What you will do
Turn the lines of the entries below into a numbered list, starting at the line that contains "You are a computer-use" and ending at the last line of the entries. Skip blank lines and leave the pictures out.

Data for this task
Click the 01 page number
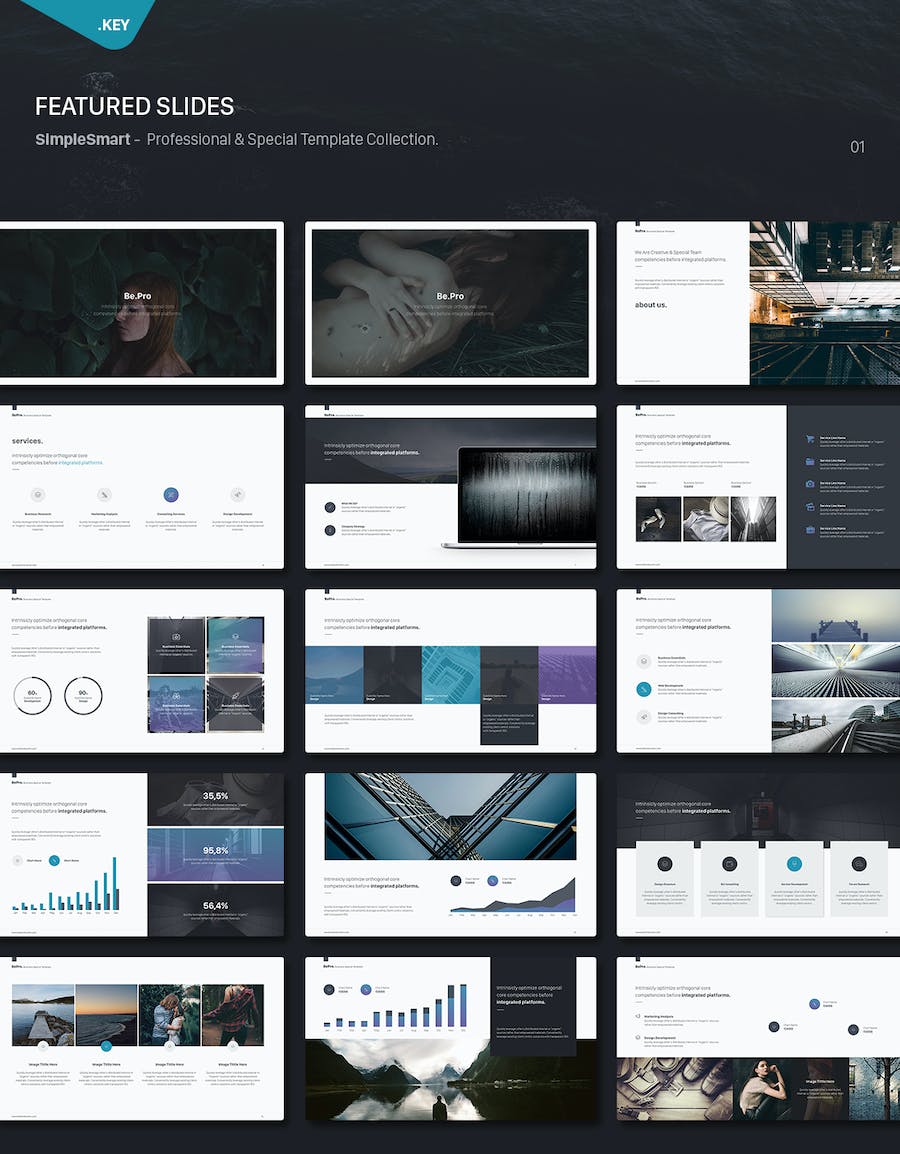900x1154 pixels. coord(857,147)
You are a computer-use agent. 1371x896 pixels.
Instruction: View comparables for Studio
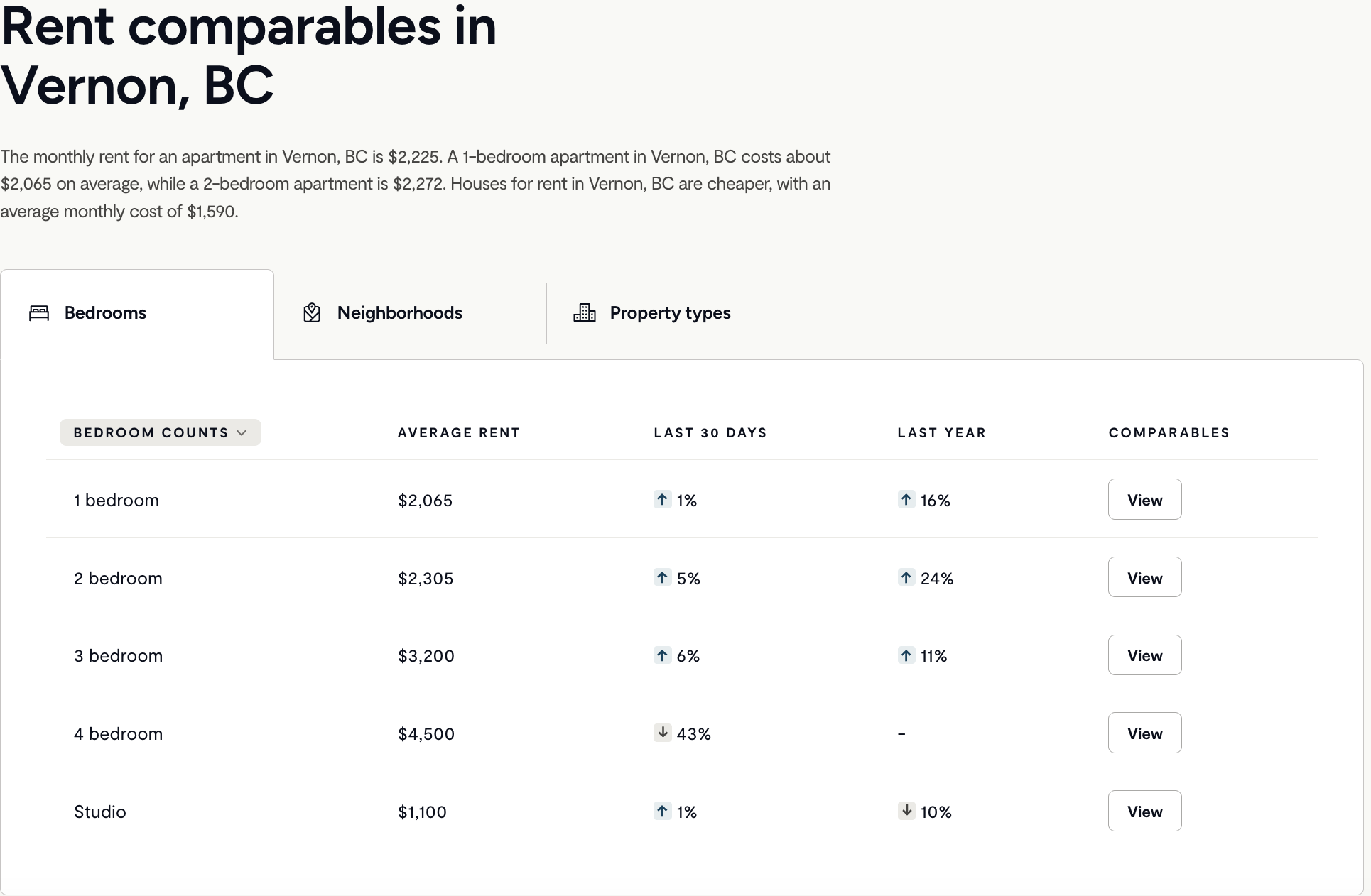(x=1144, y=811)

Written answer
1. You are a computer-use agent. 1371x896 pixels.
2. Instruction: View comparables for Studio
3. (x=1144, y=811)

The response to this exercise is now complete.